BECKINGHAM, ELIAS de (d. 1305?), judge, was placed on the commission of justices for Middlesex in 1274, but immediately removed. At this time he seems to have held the rank of king's serjeant. He received the commission of justice of assize [for a brief account of the nature and origin of which see under Batesford, John de] in 1276. In 1282-3 he acted as keeper of the rolls of the common pleas, and in 1285 was appointed one of the justices of that bench. In 1289, grave complaints of the maladministration of justice and the venality of the judges being rife, a searching inquiry was instituted, and Beckingham was the only one of the five justices of the common pleas who was not dismissed for corruption. He appears to have continued in the discharge of his duties until 1305, for he was regularly summoned to parliament as a justice between 1288 and 1305. From the fact that he was no longer summoned to parliament after the latter date, it may be inferred that he died or retired before the date when parliament next met. He was interred in the church of Bottisham, in Cambridgeshire, where a monument

was dedicated to his memory. [Dugdale's Chron. Series, 25, 26, 28, 29; Madox's History of the Exch. ii. 7; Rot. Parl, i. 84; Wikes's Chronicon, ed. Gale, 118-121; Holinshed, ii. 491; Parl. Writs, ii. (Index); Orig. Jurid. 44; Lysons's Britannia, ii. part i. 91.]

☆ ☆ ☆ ☆ ☆ ☆ ☆

# GIVEN EXERCISE
List every source cited in the closing brackets of the entry on Elias de Beckingham above, giving each by title only.

# RECORD EXTRACTS

☆ ☆ ☆ ☆ ☆ ☆ ☆

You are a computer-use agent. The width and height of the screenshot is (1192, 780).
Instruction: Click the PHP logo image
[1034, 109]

☆ ☆ ☆ ☆ ☆ ☆ ☆

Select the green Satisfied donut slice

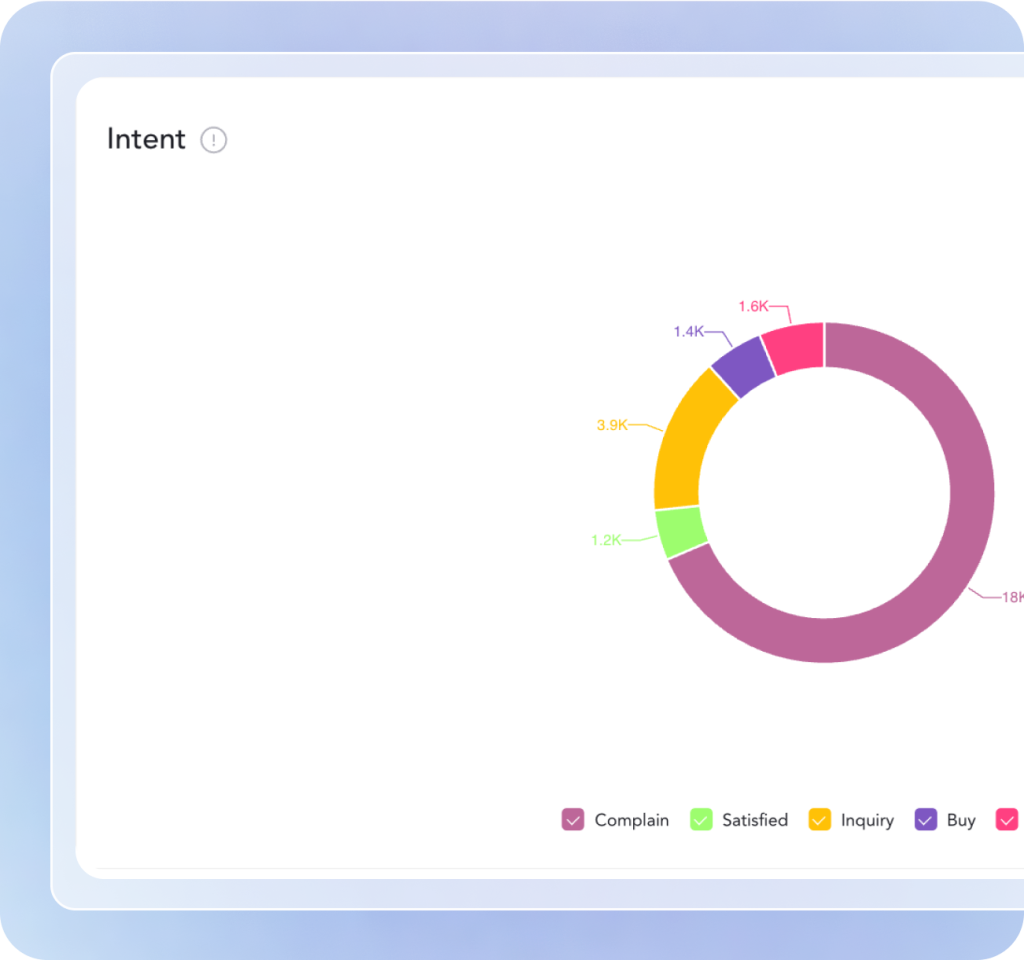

☆ ☆ ☆ ☆ ☆ ☆ ☆

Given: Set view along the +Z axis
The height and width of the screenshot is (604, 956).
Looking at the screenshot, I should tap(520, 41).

☆ ☆ ☆ ☆ ☆ ☆ ☆

# ANSWER TO THE EXERCISE
- Dugdale's Chron. Series
- Madox's History of the Exch.
- Rot. Parl
- Wikes's Chronicon
- Holinshed
- Parl. Writs
- Orig. Jurid.
- Lysons's Britannia